She shook her head, coughing another pair of times before the bout ended and she was able to pull in several bracing lungfuls of air. Seeing her watering eyes, Nick offered her his handkerchief.
Silently, she accepted and dabbed the moisture away. “How can you drink that?” she gasped in a faint voice. “It’s ghastly.”
“An acquired taste and skill. It’s best when sipped, which you seem to have a penchant for not doing.”
As if determined to prove that she was worthy of the challenge, she raised the glass again and took a cautious sip, then moments later, a second. She shuddered and set the snifter onto a side table. “I do not think you will have to worry about corrupting me with brandy, after all.”
He leaned back against the sofa cushions, enchanted by the burst of color staining her creamy cheeks and ripe mouth. “That comes as a great relief. One less blemish on my record.”
She linked her hands in her lap, her gaze lowering again.
Studying her, he wondered at her sudden reserve.
“I have been thinking, my lord,” she said at length.
“Yes? About what?”
“My boon. Winner’s choice, if you will recall.”
“I do. And what prize have you selected?” Casually, he raised his glass and took a drink.
Slowly her eyes rose to meet his. “Another small bit of corruption. I want you to kiss me.”
Chapter 8
Emma’s heart beat as if a thousand tiny birds were trapped inside her chest, all fighting at once to be free. She swallowed past her still-burning throat, relieved that she’d finally found the nerve to ask Nick the one question she’d been wanting to ask him all evening.
The idea had occurred to her not long after she’d strolled into the drawing room before dinner and found him there alone. The way he’d looked at her with his intense silvery eyes had made her tremble, and for the faintest instant she’d wondered if he was going to kiss her. But then he’d looked away, his expression wiped clean of all but his usual sardonic amusement.
Studying him afterward, she found herself wondering if she might have imagined the entire event.
But whether his intention to kiss her had been real or simply a case of wishfulness on her part, she couldn’t get the idea of kissing him out of her mind. Even while they talked and ate and laughed, a tiny part of her brain had continued to mull over the possibilities. That’s when she’d thought about the wager—and the “winner’s choice” that was her prerogative to decide.

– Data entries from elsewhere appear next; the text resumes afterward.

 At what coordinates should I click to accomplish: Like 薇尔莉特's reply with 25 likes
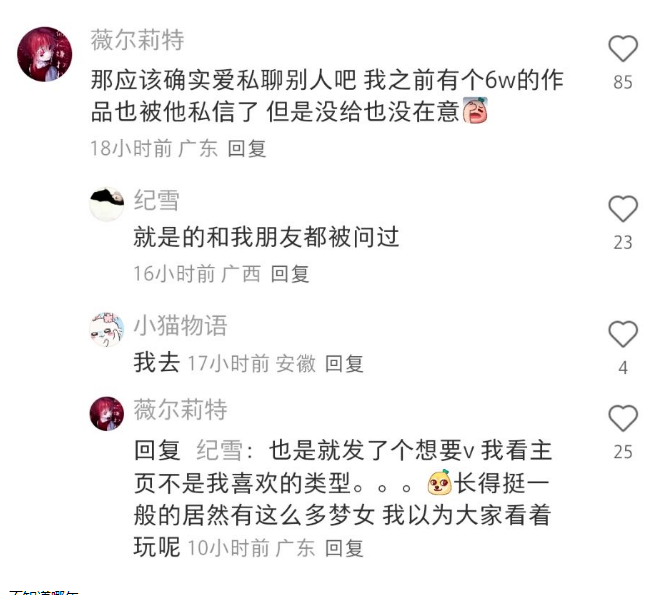click(623, 418)
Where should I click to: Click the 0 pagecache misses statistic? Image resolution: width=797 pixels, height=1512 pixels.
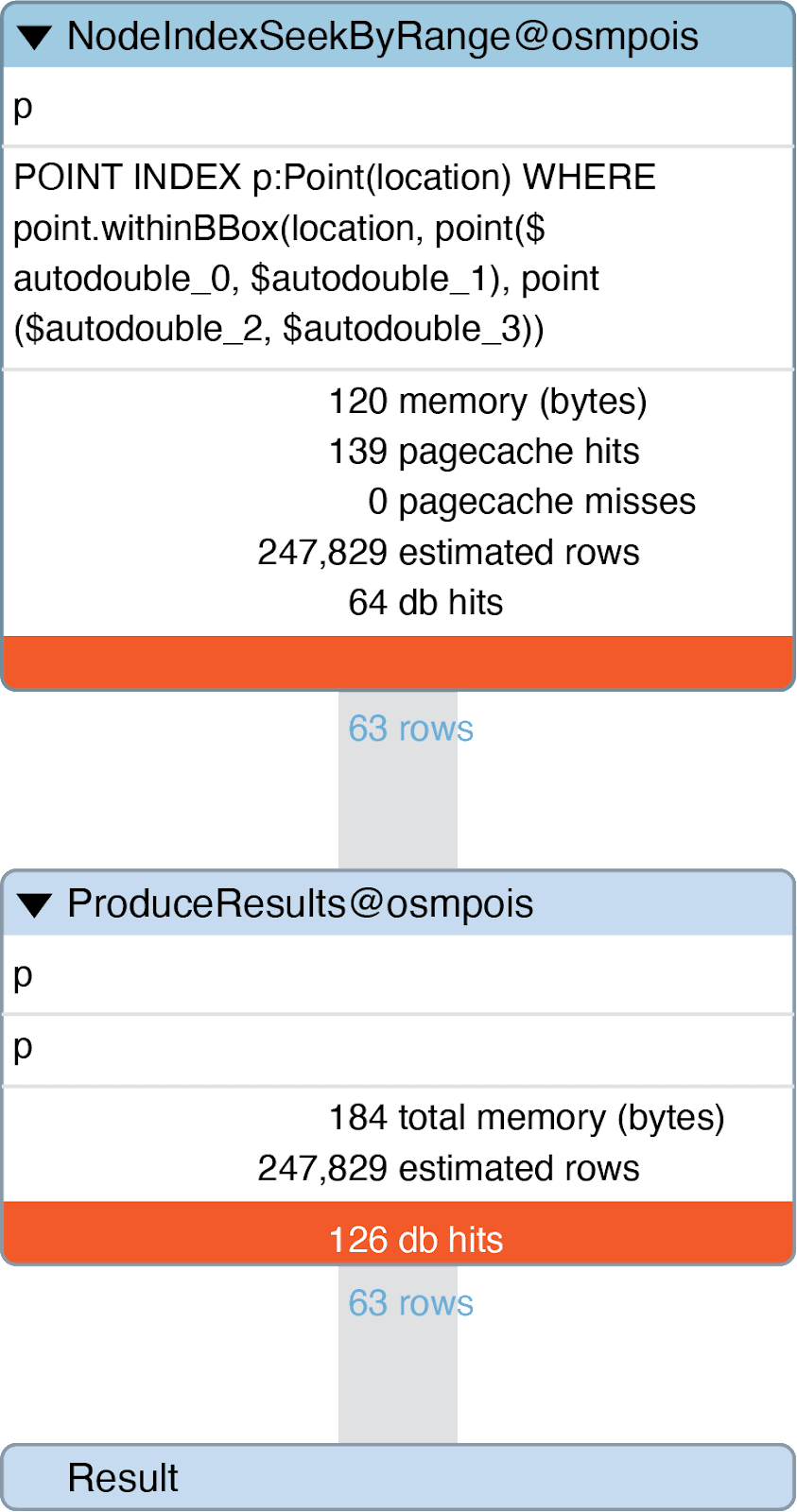[x=531, y=502]
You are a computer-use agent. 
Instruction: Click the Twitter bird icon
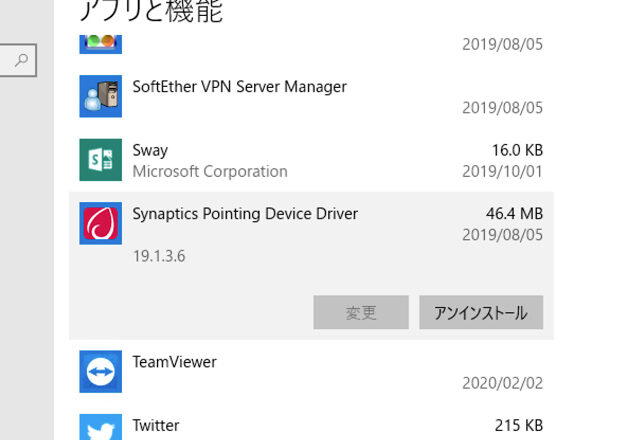[100, 428]
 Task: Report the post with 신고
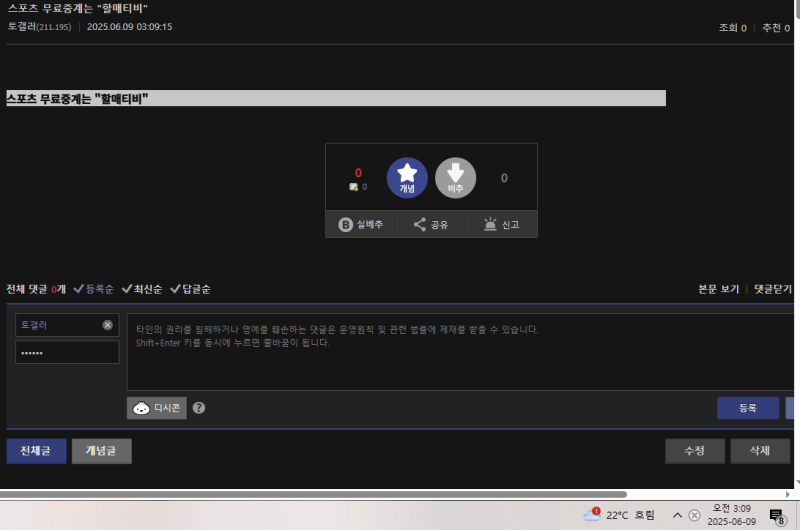[502, 225]
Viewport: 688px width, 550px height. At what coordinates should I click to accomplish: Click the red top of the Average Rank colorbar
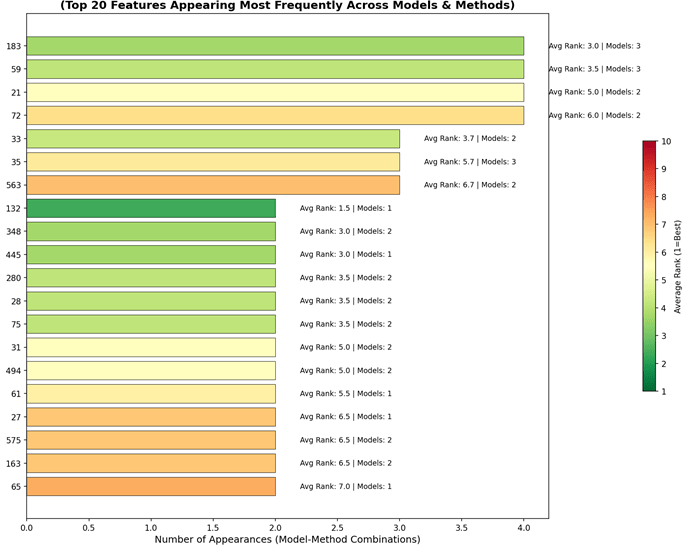(x=649, y=146)
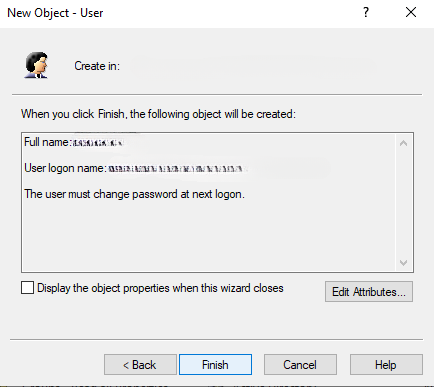The image size is (434, 387).
Task: Cancel the new user wizard
Action: pos(300,365)
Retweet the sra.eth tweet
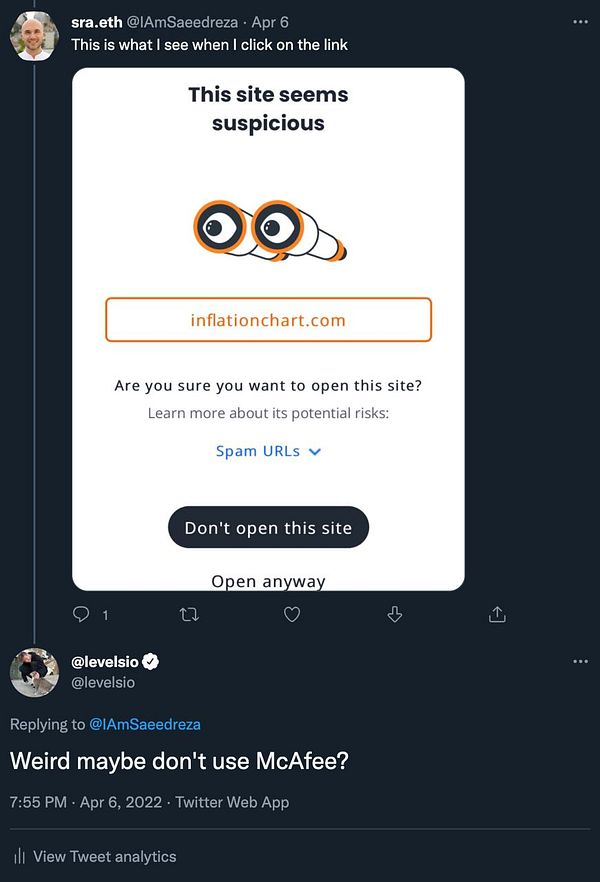 click(187, 615)
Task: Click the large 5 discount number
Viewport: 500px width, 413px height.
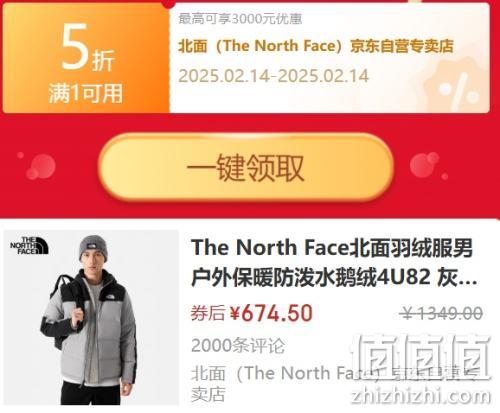Action: click(x=75, y=47)
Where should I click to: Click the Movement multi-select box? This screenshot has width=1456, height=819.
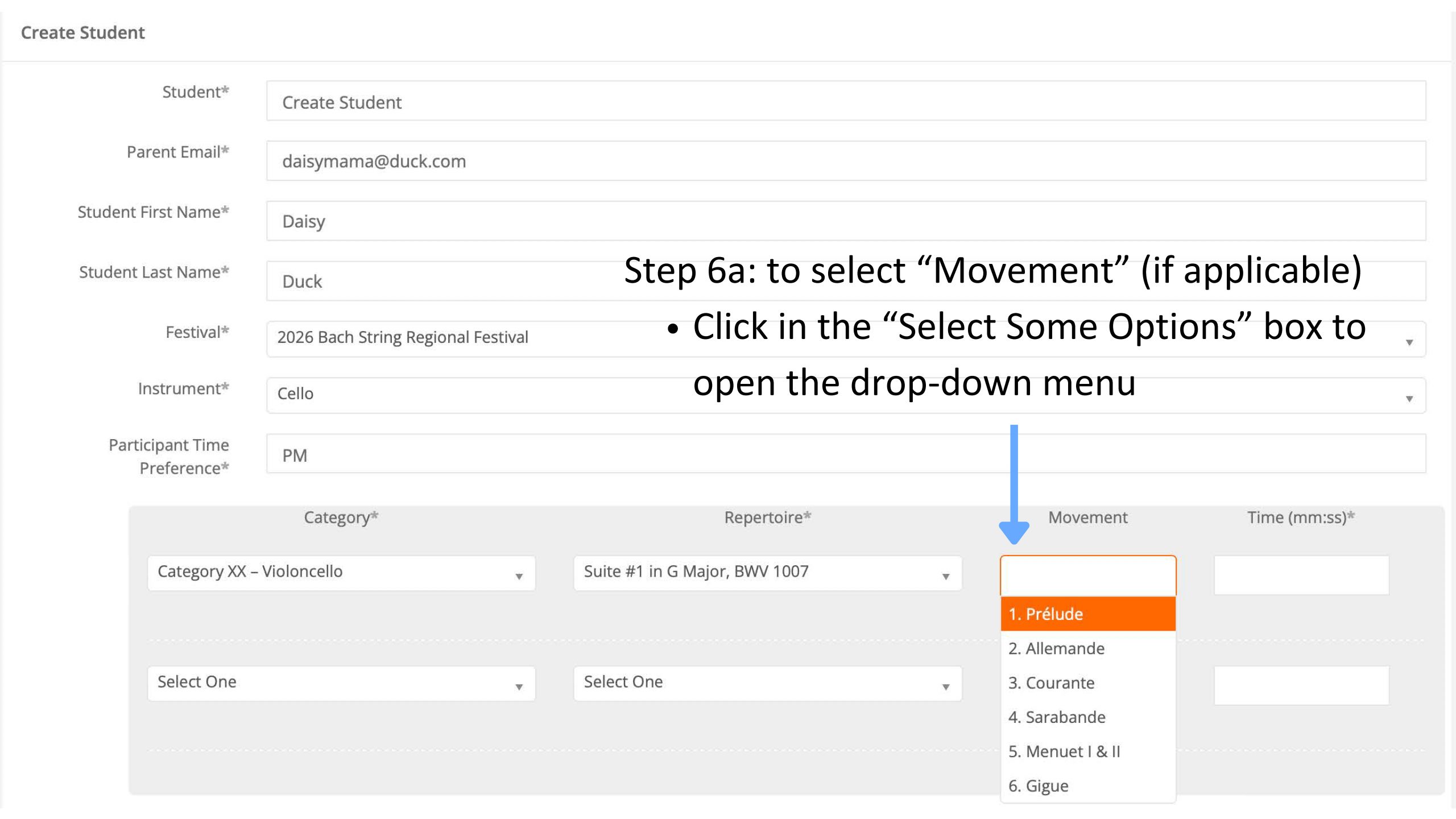pos(1087,575)
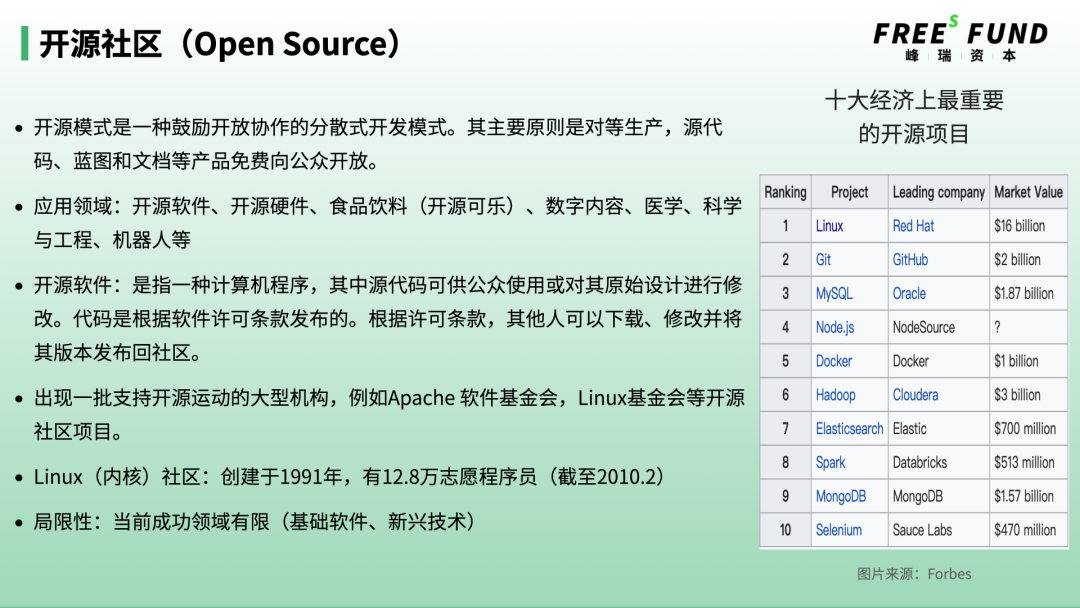Viewport: 1080px width, 608px height.
Task: Select the Selenium project link
Action: 838,530
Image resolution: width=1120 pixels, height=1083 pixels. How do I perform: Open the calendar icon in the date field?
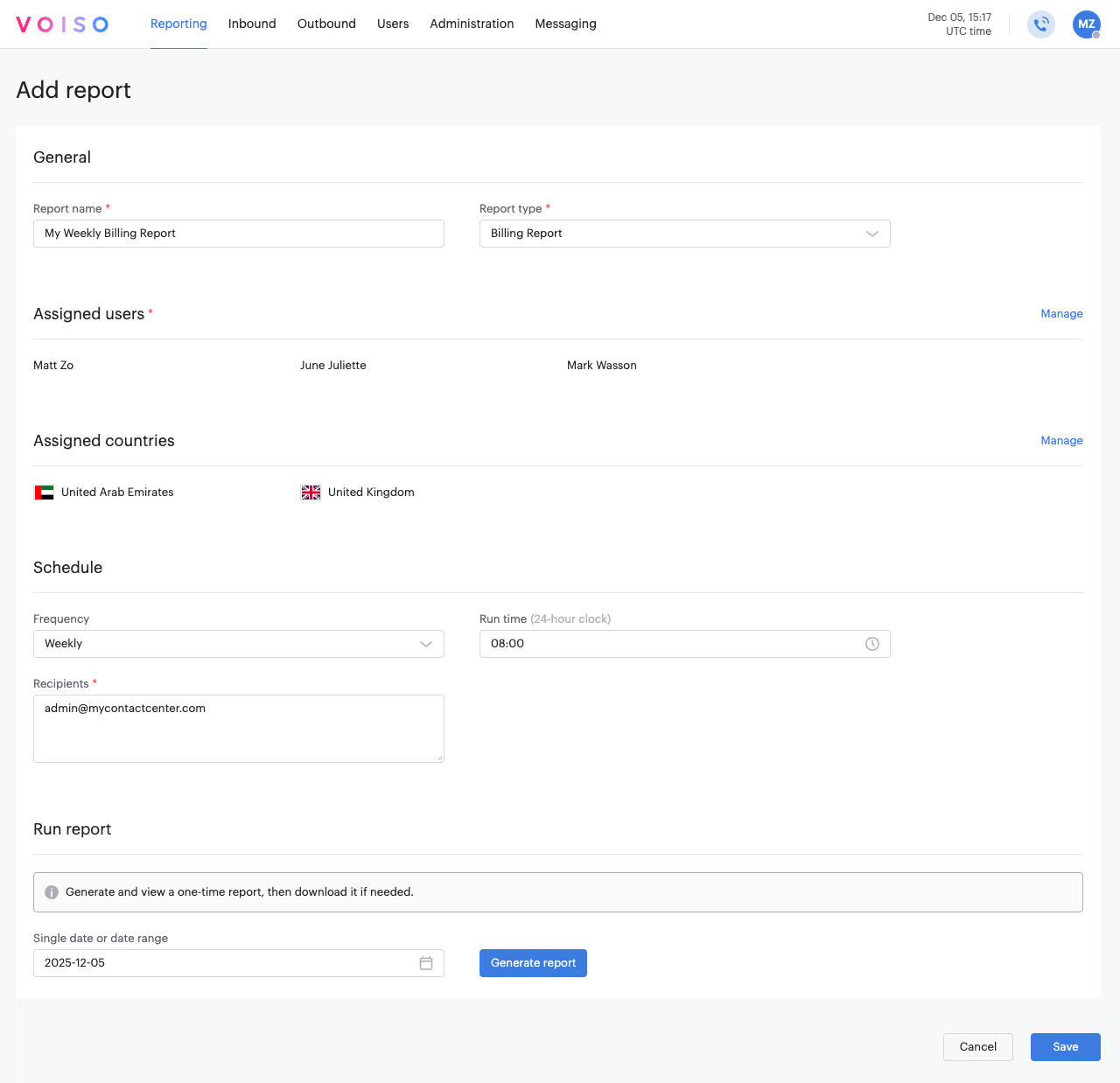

Still, claiming a kiss as a boon was extremely daring. Even Ariadne, who barely understood the meaning of the word fear, would have hesitated over so bold a move.
Do I dare? she’d debated as she and Nick lingered over their desserts.
It wasn’t exactly proper for an unmarried woman to ask a man to kiss her, most especially an unmarried, about-to-be-engaged royal princess. But wasn’t that precisely why she ought to ask? Why she should seize her opportunities while she still had the chance?
As she’d reminded herself when she’d agreed to spend the week here in Nick’s town house, these few days would likely be her only chance to explore a side of life from which she would otherwise be barred. Her only chance to be Emma rather than Her Royal Highness Princess Emmaline. Actually, she couldn’t think of a time when she had been allowed to be herself without all the trappings and expectations that came with being born royal. Even at school, she had been separate, apart. Only Ariadne and Mercedes understood because they were princesses just as she was.
But Nick knew none of that, instead believing her to be a rather ordinary young woman in need of his help. Although ordinary might not be the right term, considering what she’d just asked him to do!
She could have waited a little longer to call in her boon, she supposed. But she knew herself well enough to realize that it was tonight or never. If she couldn’t muster the courage now, she never would again.
For in spite of her hesitation, she knew three things for certain: She wanted to know what it was like to kiss a man who wasn’t some handpicked consort approved by her brother. She longed to embrace someone she genuinely liked, someone who made the breath catch in her lungs and her toes curl inside her shoes with tingling anticipation. And, most of all, she wanted to know what it felt like to kiss Dominic Gregory.
And so she’d drunk a bit too much wine at dinner, then tried—and failed—to drink something even stronger afterward.
Then, before she’d given herself any more time to consider, the words had come tumbling out.
Words that now hung between them.
Words that could never be taken back.
Across from her, Nick stared, an arrested expression on the angular planes of his face. He studied her as if trying to solve some unfathomable puzzle before he tossed back half the brandy in his glass with a swallow that would have scalded holes in her throat.